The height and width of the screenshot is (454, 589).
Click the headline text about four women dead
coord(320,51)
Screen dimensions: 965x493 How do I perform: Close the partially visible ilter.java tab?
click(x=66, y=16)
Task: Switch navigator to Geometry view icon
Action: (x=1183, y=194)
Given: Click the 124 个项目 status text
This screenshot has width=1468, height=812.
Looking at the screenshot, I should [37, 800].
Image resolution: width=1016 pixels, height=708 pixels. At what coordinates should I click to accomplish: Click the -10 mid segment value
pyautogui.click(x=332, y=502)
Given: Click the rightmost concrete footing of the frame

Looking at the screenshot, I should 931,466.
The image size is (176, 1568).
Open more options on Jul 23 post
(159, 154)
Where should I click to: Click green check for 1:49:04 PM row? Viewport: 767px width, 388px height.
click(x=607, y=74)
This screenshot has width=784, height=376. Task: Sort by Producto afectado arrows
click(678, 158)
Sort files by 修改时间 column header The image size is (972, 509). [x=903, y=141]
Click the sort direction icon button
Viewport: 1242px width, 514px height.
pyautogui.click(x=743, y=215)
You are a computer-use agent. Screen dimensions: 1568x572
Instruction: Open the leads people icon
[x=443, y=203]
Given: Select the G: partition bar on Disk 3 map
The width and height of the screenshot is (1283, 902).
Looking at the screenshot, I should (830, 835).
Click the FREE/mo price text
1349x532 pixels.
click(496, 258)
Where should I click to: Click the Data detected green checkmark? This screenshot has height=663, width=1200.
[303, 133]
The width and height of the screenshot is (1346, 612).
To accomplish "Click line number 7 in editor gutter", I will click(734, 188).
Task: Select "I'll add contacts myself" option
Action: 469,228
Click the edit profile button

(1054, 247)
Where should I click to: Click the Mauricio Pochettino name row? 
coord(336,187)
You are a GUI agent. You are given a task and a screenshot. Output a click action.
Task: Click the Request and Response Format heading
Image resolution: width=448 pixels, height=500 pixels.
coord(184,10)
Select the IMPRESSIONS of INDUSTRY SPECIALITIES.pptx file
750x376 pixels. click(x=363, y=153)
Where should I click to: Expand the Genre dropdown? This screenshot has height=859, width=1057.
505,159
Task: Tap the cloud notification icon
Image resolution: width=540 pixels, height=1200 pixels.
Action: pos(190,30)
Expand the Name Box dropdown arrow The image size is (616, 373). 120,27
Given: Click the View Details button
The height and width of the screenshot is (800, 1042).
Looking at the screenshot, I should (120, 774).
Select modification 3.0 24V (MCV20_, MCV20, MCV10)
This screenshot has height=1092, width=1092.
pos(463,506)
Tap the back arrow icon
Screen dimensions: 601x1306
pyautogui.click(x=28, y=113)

- - - - - - -

*What you will do*: Please copy out the preceding data in full, exactly as written.

*Solution to this task*:
The height and width of the screenshot is (454, 589).
Click the headline text about four women dead
coord(320,51)
Screen dimensions: 965x493 How do I perform: Close the partially visible ilter.java tab?
click(x=66, y=16)
Task: Switch navigator to Geometry view icon
Action: (x=1183, y=194)
Given: Click the 124 个项目 status text
This screenshot has width=1468, height=812.
Looking at the screenshot, I should [37, 800].
Image resolution: width=1016 pixels, height=708 pixels. At what coordinates should I click to accomplish: Click the -10 mid segment value
pyautogui.click(x=332, y=502)
Given: Click the rightmost concrete footing of the frame

Looking at the screenshot, I should 931,466.
The image size is (176, 1568).
Open more options on Jul 23 post
(159, 154)
Where should I click to: Click green check for 1:49:04 PM row? Viewport: 767px width, 388px height.
click(x=607, y=74)
This screenshot has width=784, height=376. Task: Sort by Producto afectado arrows
click(678, 158)
Sort files by 修改时间 column header The image size is (972, 509). [x=903, y=141]
Click the sort direction icon button
Viewport: 1242px width, 514px height.
pyautogui.click(x=743, y=215)
You are a computer-use agent. Screen dimensions: 1568x572
Instruction: Open the leads people icon
[x=443, y=203]
Given: Select the G: partition bar on Disk 3 map
The width and height of the screenshot is (1283, 902).
Looking at the screenshot, I should (830, 835).
Click the FREE/mo price text
1349x532 pixels.
click(496, 258)
Where should I click to: Click the Data detected green checkmark? This screenshot has height=663, width=1200.
[303, 133]
The width and height of the screenshot is (1346, 612).
To accomplish "Click line number 7 in editor gutter", I will click(734, 188).
Task: Select "I'll add contacts myself" option
Action: 469,228
Click the edit profile button

(1054, 247)
Where should I click to: Click the Mauricio Pochettino name row? 
coord(336,187)
You are a GUI agent. You are given a task and a screenshot. Output a click action.
Task: Click the Request and Response Format heading
Image resolution: width=448 pixels, height=500 pixels.
coord(184,10)
Select the IMPRESSIONS of INDUSTRY SPECIALITIES.pptx file
750x376 pixels. click(x=363, y=153)
Where should I click to: Expand the Genre dropdown? This screenshot has height=859, width=1057.
505,159
Task: Tap the cloud notification icon
Image resolution: width=540 pixels, height=1200 pixels.
Action: pos(190,30)
Expand the Name Box dropdown arrow The image size is (616, 373). 120,27
Given: Click the View Details button
The height and width of the screenshot is (800, 1042).
Looking at the screenshot, I should (120, 774).
Select modification 3.0 24V (MCV20_, MCV20, MCV10)
This screenshot has height=1092, width=1092.
pos(463,506)
Tap the back arrow icon
Screen dimensions: 601x1306
pyautogui.click(x=28, y=113)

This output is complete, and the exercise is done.